*** Opening of Source document ***

The attorney general’s (AG) job according to state code is to enforce West Virginia’s laws as they relate to – listed in order – consumer protection, unfair trade practices, civil rights and other important areas.
The four primary candidates running for AG, two Republicans and two Democrats, have diverse views on the overall mission of the office.
Sen. Mike Stuart, R-Kanawha, and former U.S. attorney for West Virginia’s Southern District, said the attorney general’s mission goes into two separate buckets, the first being advancing freedoms by pushing back against federal overreach.
“The freedom to drill, frack and mine. I call it the beautiful bounce for energy beneath our feet,” Stuart said. “The freedom to push back against federal overreach that tries to shut down our jobs, that fights against our values. We’ve really gotten to a point of great federal intervention in every aspect of our lives, whether it’s education, whether it’s the transgender radical movements that we see today, whether it’s the second amendment, it’s the attorney general, the only person who can take on the federal government to push back when they try to cram their values down our throats.”
Democratic AG candidate Richie Robb, a Vietnam veteran and former eight-term South Charleston mayor, said consumer protection leads his mission list. Robb plans to focus on utility bills and combating fraud.
“First of all, stepping in to assist the Public Service Commission and their consumer advocacy group in combating utility rate increases as well as utility services,” Robb said. “We have the fourth highest utility rates in the country, and the highest number of power outages. On fraud, it seems to be more prevalent now, and more dangerous, that’s the word I use particularly with respect to the internet and artificial intelligence.”
Like Stuart, Republican candidate, and State Auditor J.B. McCuskey said the attorney general’s mission is two pronged. The first prong; to defend the laws and values of West Virginia against people who want to change them to their own preference.
“What we see is that people from D.C. and New York and California don’t want family centered, traditional value states that depend on natural resources for their economy to be successful,” McCuskey said. “You have unelected bureaucrats throughout the federal government, overstepping their legal and constitutional bounds, in order to fulfill political ideologies.”

*** Close of Source document ***

### Directions for this task
Summarize the passage about the West Virginia attorney general candidates in two sentences. The material that comes next plays no part in this exercise.

*** Opening of Data extract ***

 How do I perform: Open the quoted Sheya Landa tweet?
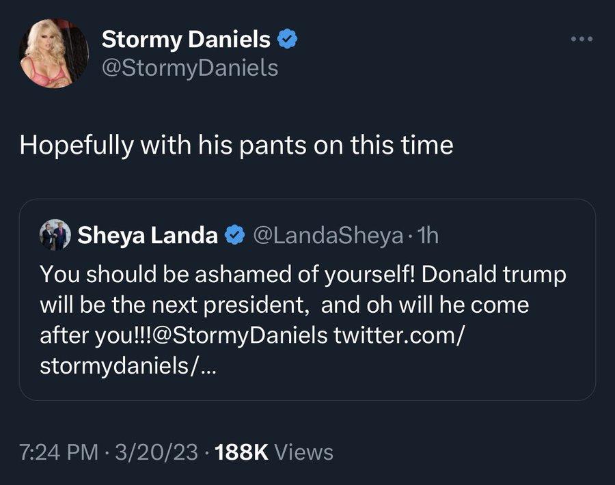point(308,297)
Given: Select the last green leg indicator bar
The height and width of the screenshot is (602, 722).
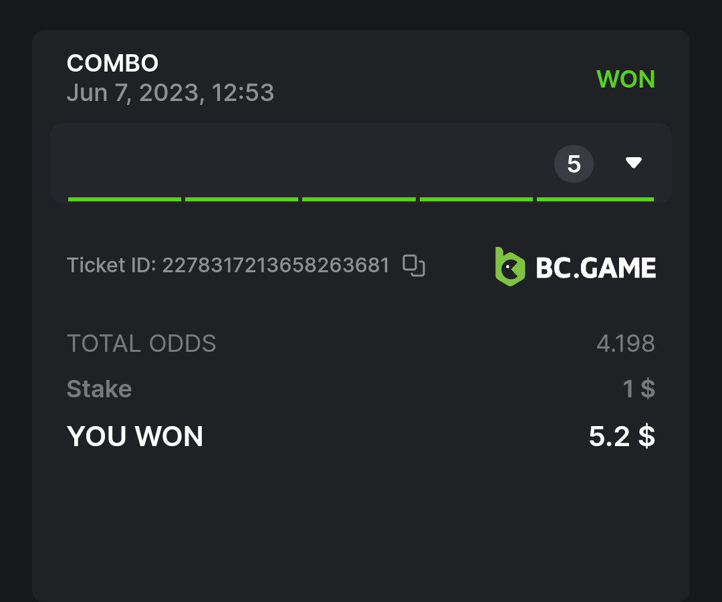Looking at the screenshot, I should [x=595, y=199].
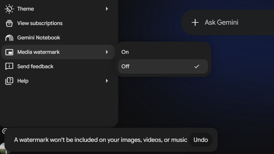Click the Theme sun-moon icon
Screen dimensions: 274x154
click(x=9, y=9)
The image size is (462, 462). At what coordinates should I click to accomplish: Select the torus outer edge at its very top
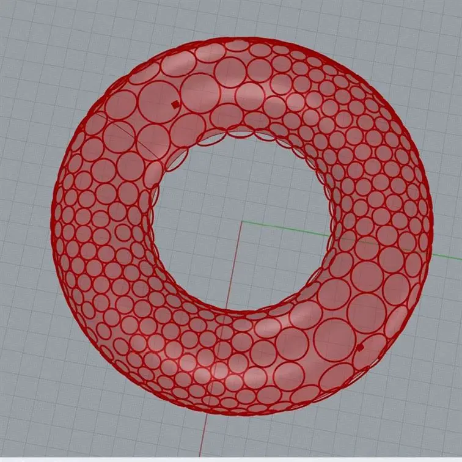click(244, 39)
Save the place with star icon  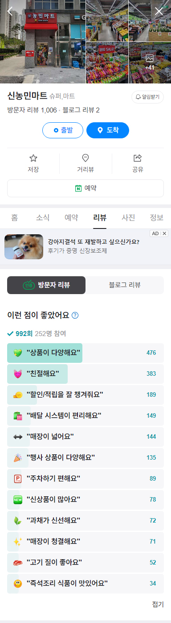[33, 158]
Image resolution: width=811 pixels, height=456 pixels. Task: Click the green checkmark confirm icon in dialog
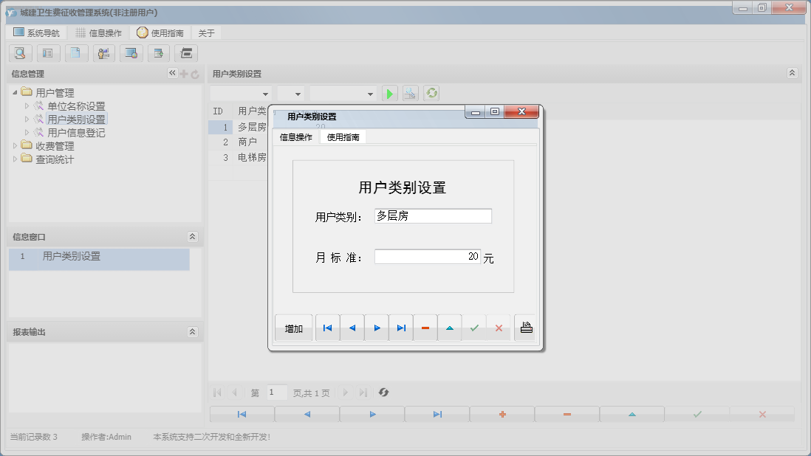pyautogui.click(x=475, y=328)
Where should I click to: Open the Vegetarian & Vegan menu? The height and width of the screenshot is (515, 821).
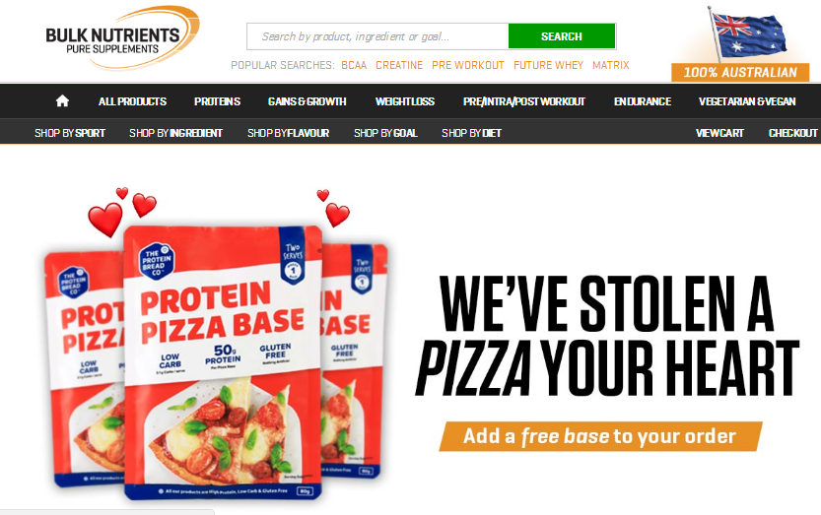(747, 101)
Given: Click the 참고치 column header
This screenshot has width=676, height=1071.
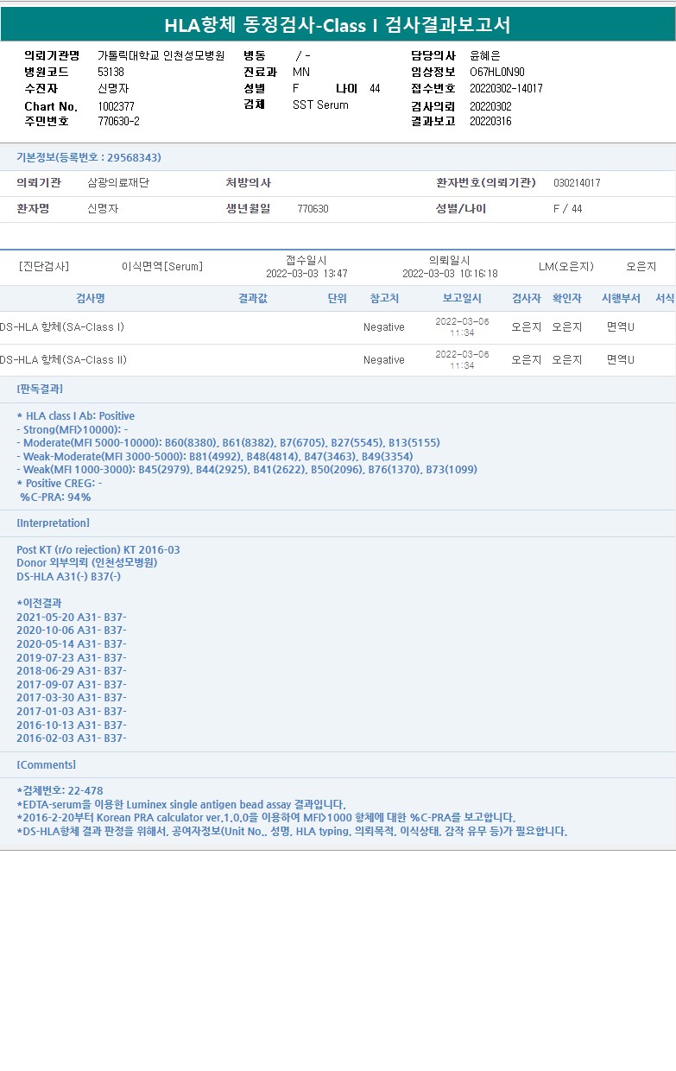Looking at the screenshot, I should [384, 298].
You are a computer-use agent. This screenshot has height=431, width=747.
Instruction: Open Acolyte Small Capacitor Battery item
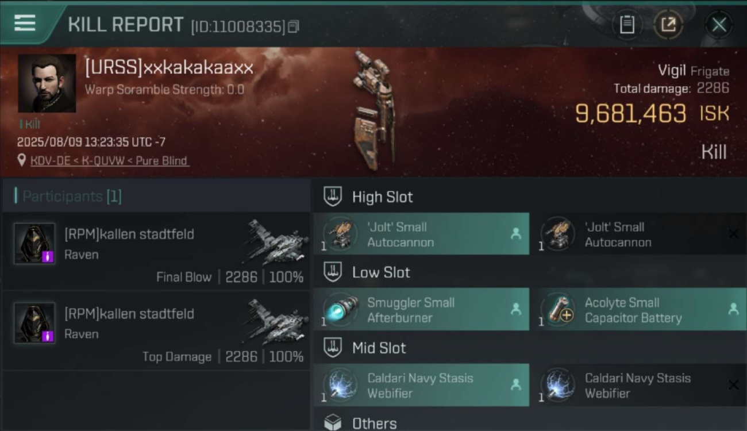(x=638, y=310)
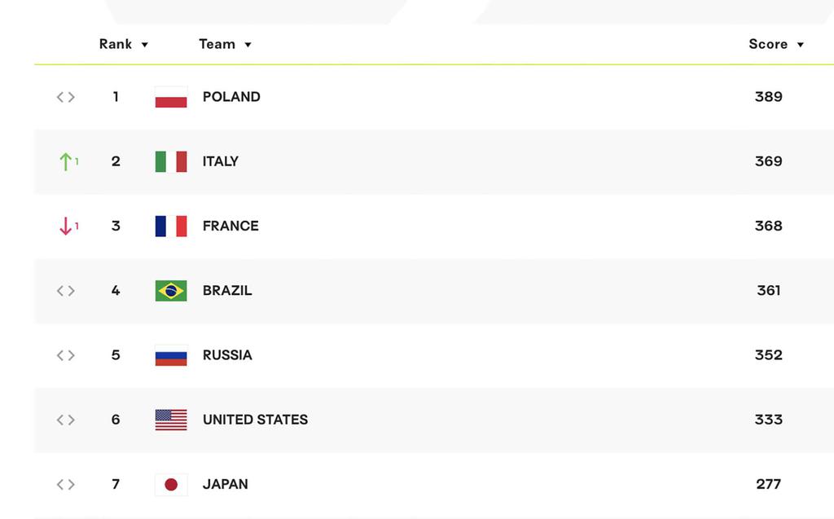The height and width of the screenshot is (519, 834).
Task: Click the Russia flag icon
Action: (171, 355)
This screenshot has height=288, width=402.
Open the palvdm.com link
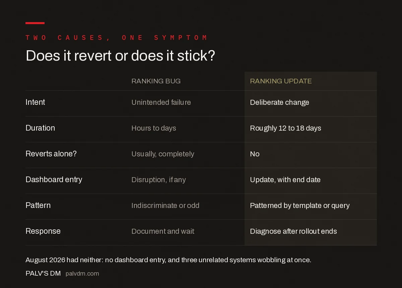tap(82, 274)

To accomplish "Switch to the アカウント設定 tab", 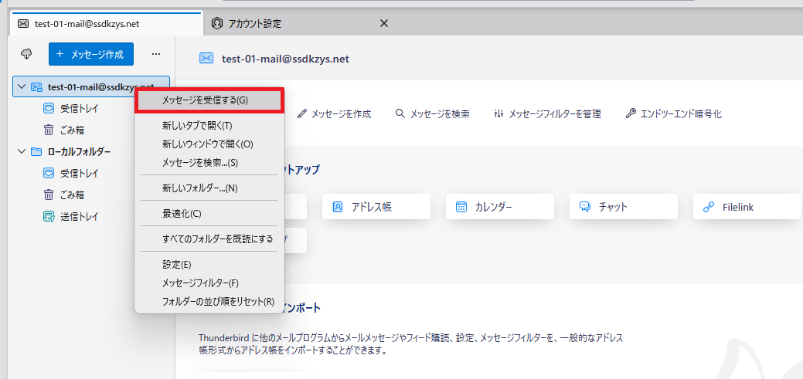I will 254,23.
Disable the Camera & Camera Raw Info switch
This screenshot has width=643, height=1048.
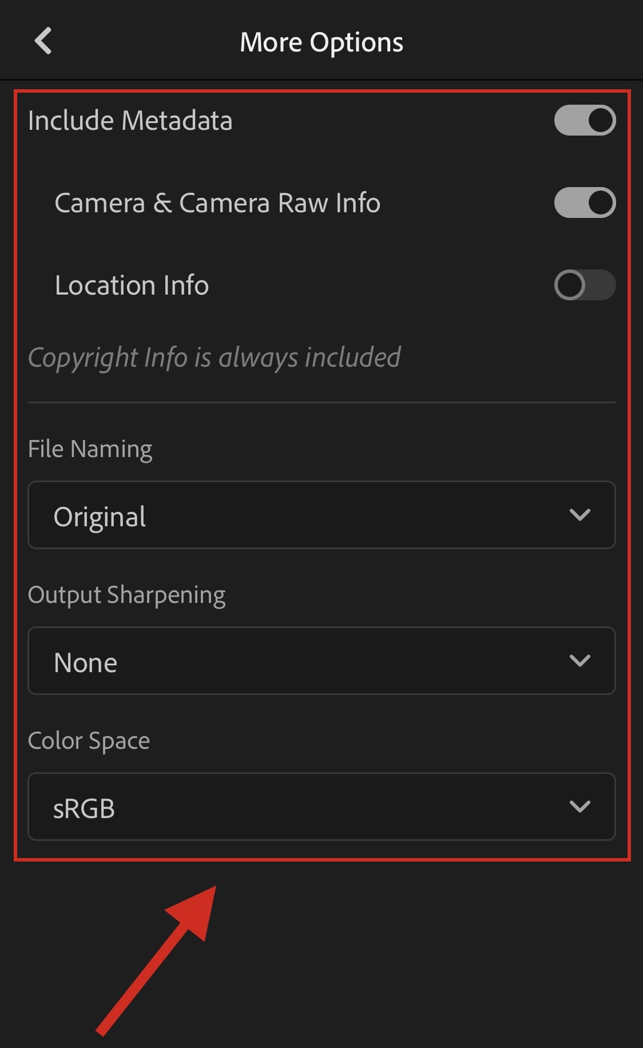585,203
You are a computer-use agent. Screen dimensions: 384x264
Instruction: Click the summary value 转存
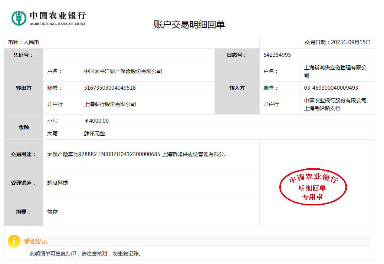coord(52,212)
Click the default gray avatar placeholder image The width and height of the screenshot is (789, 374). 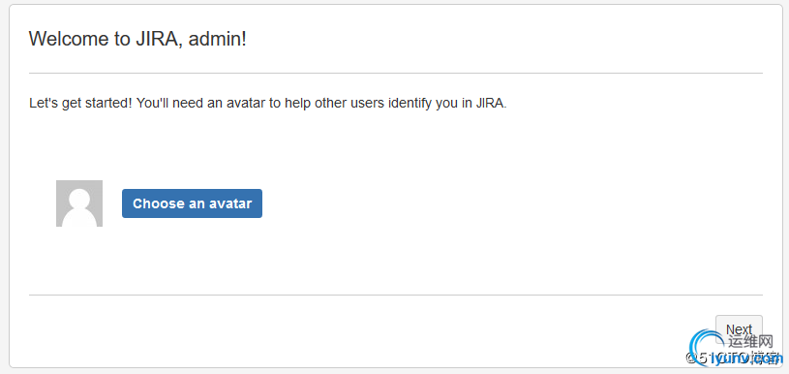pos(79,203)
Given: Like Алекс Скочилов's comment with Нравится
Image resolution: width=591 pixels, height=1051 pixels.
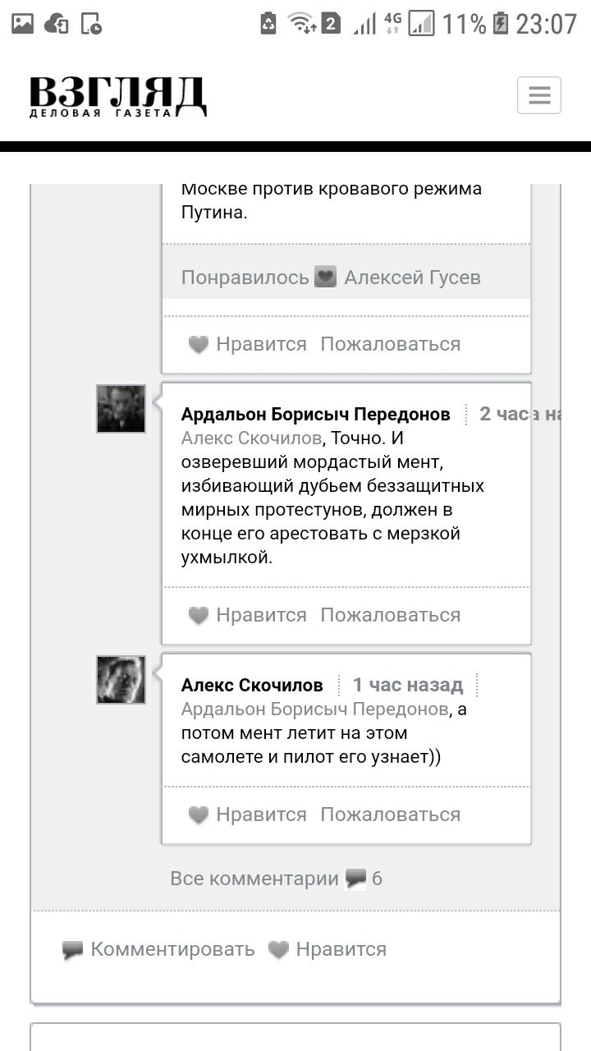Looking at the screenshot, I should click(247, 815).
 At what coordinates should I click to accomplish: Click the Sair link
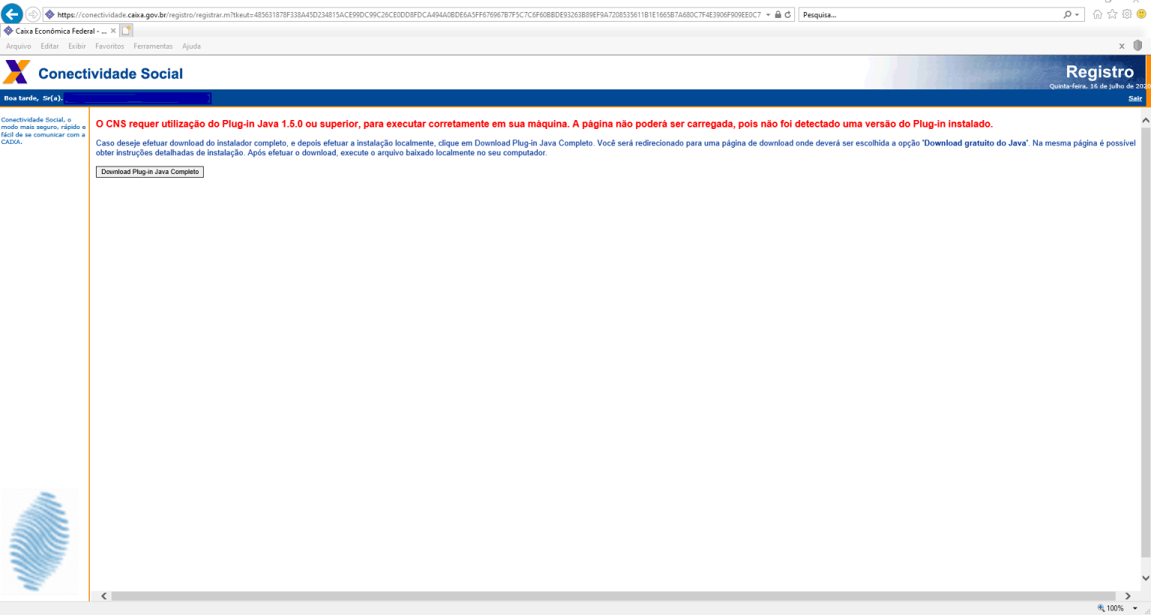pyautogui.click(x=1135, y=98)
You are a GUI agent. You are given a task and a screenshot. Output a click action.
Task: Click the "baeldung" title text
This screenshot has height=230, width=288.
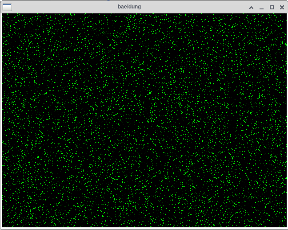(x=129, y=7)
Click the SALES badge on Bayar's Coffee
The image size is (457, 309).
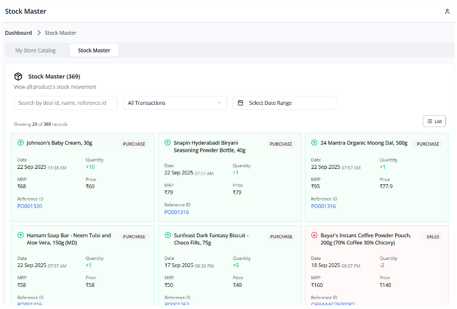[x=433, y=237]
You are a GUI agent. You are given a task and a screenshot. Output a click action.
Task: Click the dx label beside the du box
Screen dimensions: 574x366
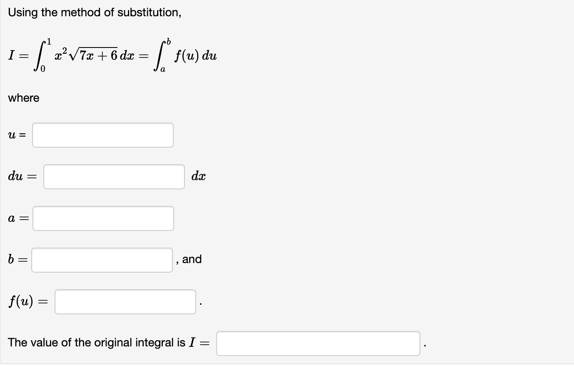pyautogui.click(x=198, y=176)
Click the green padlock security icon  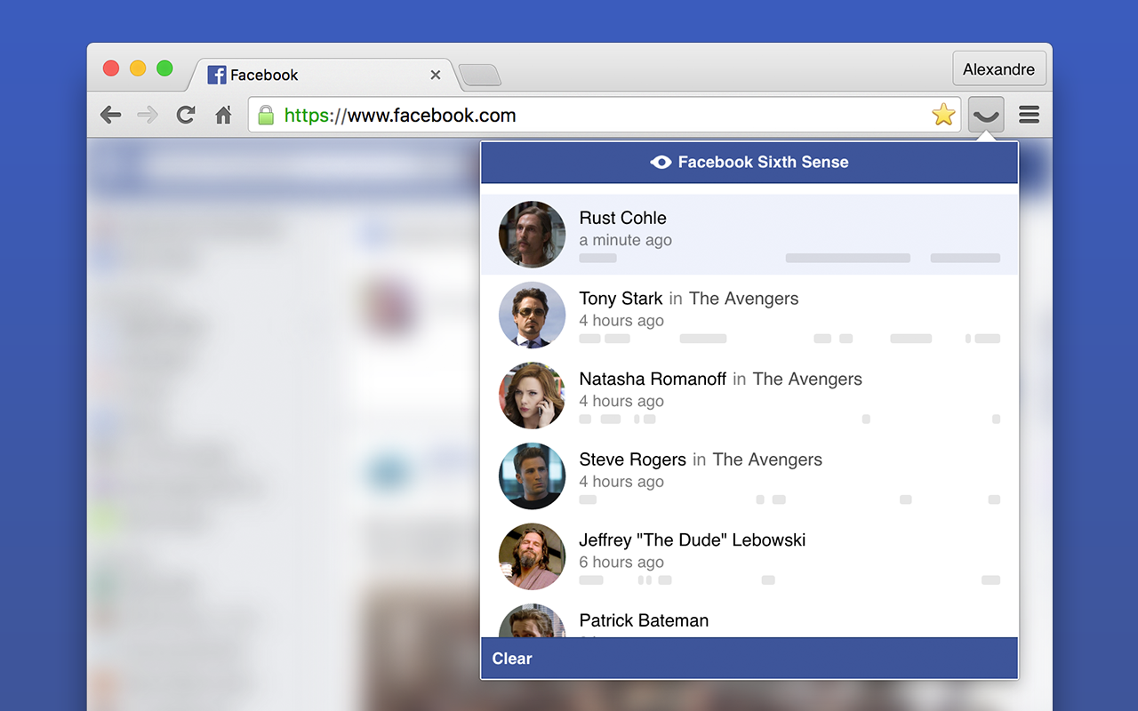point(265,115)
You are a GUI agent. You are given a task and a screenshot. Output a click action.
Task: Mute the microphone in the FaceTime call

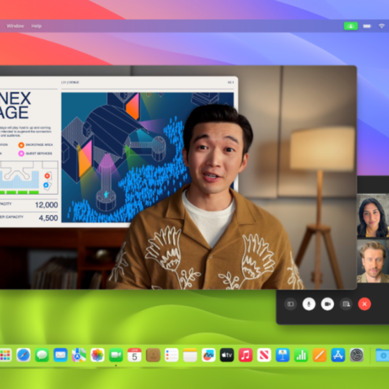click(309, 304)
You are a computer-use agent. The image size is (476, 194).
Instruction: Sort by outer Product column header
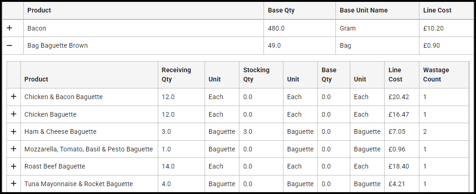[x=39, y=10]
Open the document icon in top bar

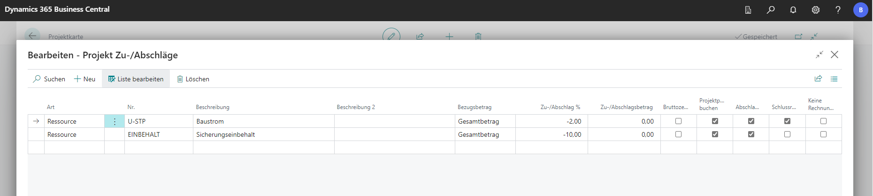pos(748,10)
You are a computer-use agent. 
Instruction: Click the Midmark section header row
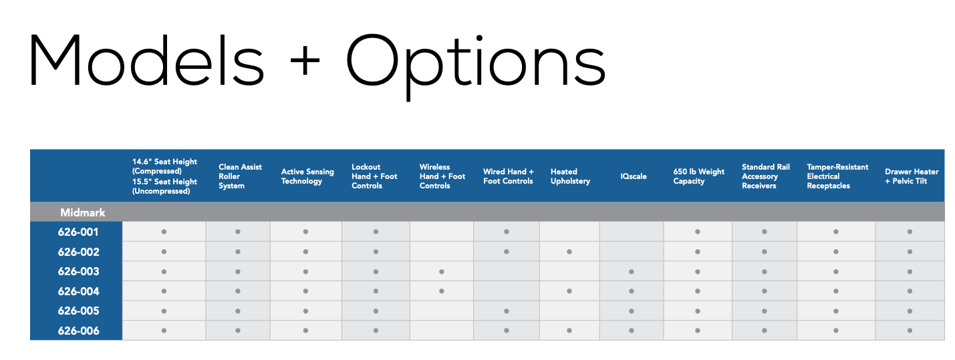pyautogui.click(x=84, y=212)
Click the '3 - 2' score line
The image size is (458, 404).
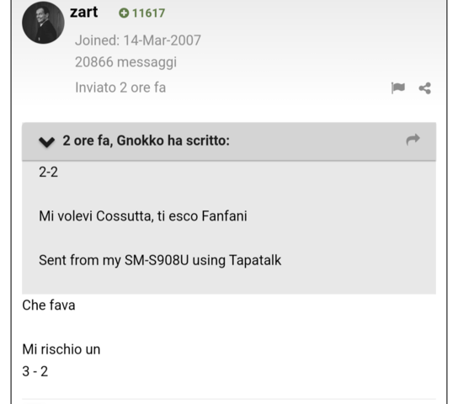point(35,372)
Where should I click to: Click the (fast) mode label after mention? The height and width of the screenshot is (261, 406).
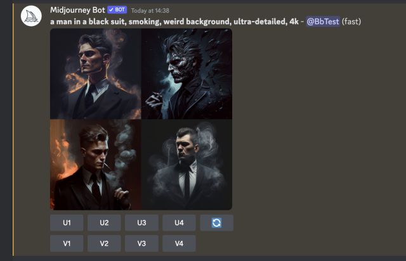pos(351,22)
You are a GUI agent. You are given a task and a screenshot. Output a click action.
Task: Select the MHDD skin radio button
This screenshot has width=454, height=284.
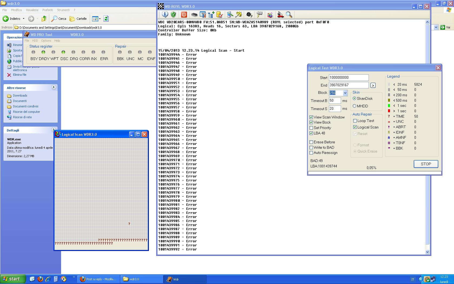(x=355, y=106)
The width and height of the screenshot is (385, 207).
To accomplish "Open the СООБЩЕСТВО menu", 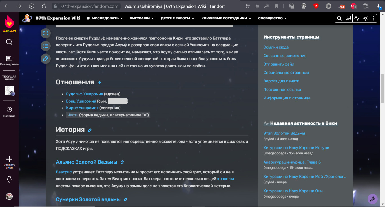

*** Close of Data extract ***

### Task solution
Four primary candidates for West Virginia attorney general, two Republicans and two Democrats, hold differing views of an office that state code charges with enforcing laws on consumer protection, unfair trade practices, civil rights and other areas. Republicans Mike Stuart and J.B. McCuskey each describe a two-part mission that includes pushing back against federal overreach or defending the state's laws and values, while Democrat Richie Robb puts consumer protection first, with a focus on utility bills and fraud.